Kategori
Berita IPTEK Dalam Negeri

CTIS Bahas Akselerasi Industri Indonesia, Mulai dari Teknologi Rendah Menuju Teknologi Tinggi

Indonesia harus mendorong kemajuan industri manufaktur untuk menjadi negara maju pada tahun 2045. Untuk itu, perlu diambil langkah-langkah strategis dan rencana aksi jangka pendek hingga jangka panjang, dengan terus meningkatkan kandungan teknologi industri manufaktur di dalam negeri. Demikian kesimpulan Diskusi Center for Technology & Innovation Studies (CTIS), Rabu, 20 November 2024.

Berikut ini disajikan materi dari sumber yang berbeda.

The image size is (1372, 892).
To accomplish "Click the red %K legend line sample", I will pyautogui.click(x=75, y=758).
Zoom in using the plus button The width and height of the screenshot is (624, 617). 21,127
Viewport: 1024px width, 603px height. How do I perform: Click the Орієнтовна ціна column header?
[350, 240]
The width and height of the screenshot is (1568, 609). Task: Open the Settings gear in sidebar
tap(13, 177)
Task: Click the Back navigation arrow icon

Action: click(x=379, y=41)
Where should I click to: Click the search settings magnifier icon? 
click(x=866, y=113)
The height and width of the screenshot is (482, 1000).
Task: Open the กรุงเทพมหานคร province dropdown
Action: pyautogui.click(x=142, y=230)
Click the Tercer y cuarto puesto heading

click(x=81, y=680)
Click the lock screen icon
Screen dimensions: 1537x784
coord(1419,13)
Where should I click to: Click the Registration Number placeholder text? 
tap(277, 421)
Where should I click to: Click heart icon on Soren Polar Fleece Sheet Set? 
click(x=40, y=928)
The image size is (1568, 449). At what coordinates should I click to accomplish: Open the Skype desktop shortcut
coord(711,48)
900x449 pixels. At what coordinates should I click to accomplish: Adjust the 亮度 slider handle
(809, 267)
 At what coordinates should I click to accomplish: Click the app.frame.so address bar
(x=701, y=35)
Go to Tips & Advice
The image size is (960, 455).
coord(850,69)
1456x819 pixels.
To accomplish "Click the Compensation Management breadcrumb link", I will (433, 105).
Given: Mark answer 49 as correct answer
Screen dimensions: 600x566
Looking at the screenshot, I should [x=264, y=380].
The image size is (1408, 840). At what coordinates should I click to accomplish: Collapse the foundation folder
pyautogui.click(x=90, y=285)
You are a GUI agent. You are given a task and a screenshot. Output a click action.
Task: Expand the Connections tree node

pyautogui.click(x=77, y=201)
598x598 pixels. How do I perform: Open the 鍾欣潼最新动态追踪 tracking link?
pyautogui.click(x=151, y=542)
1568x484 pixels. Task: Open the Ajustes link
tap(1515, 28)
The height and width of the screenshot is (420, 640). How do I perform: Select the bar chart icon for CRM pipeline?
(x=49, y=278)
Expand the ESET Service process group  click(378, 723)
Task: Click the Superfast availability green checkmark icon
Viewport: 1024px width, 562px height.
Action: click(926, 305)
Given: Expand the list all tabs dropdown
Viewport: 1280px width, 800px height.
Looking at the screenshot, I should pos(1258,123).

Hadir sebagai pembicara pada diskusi dengan topik “Mengakselerasi Industrialisasi Indonesia” itu, Alumnus ITB dan Pendiri Industrial System Engineering Development Center  (ISEDC) Ir. Agus Tjahajana Wirakusumah MSc. Diskusi dipandu Ketua Komite Teknologi Informatika dan Telekomunikasi CTIS Dr. Ashwin Sasongko. Untuk diketahui, hasil pengolahan Data Bank Dunia, BPS dan Bappenas menunjukkan bahwa sumbangsih industri manufaktur di Indonesia pada tahun 2024 baru mencapai 18% dari Produk Domestik Bruto (PDB).  Untuk menjadi negara maju maka sumbangsih PDB dari industri manufaktur minimal harus mencapai 28% dari PDB.

Indonesia harus mendorong kemajuan industri manufaktur untuk menjadi negara maju pada tahun 2045.
Ir. Agus Tjahjana Wirakusumah MSc (Depan, No.3 dari kanan), pada paparan Akselerasi Industrialisasi Indonesia di Center for Technology & Innovation Studies (CTIS) /CTIS/

“Indonesia memiliki potensi besar untuk menjadi negara maju dan salah satu ciri negara maju ada pada peran dan sumbangsih sektor industri manufaktur yang signifikan,” kata Agus Tjahjana pada awal diskusi.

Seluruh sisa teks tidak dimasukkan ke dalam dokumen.